Menurut laporan BBC, kesepakatan ini rentan dilanggar karena hanya merupakan persetujuan bersama secara verbal dan tanpa penandatanganan hitam di atas putih. Kendati sebelumnya sudah pernah ada pembicaraan mengenai perdamaian, namun kesepakatan kali ini dianggap berbeda, karena untuk kali pertama, pemerintah Thailand mengakui kelompok pemberontak serta bersedia mendengarkan tuntutan mereka.

Sebelumnya pada bulan April kemarin, kelompok BRN telah membuat tuntutan publik yang serius termasuk ingin memisahkan diri dari Kerajaan Thailand. Menurut juru runding Thailand, pemerintah telah mengajukan ide untuk membentuk pemerintahan administrasi yang dipilih secara lokal.

Namun pemerintah pusat tetap tidak akan memberikan hak otonomi penuh kepada daerah selatan karena berdasarkan konstitusi Thailand, keseluruhan wilayah tidak boleh terpisah. Konflik antara tentara separatis dengan militer Thailand hampir memasuki satu dekade.

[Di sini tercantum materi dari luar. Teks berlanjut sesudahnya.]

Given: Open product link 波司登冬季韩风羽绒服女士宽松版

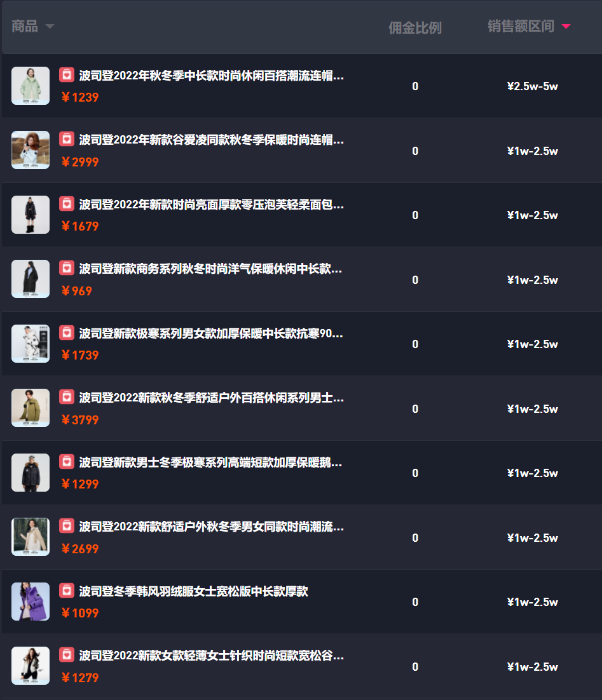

Sejak tahun 2004 silam, tercatat sebanyak 5.700 nyawa melayang akibat peristiwa baku tembak yang terjadi di kedua pihak. Salah satu alasan mereka ingn memisahkan diri karena perkembangan ekonomi di daerah selatan tidak seimbang. Di daerah selatan, penduduk di beberapa desa masih mengalami kurangnya pasokan listrik, transportasi umum dan pompa air.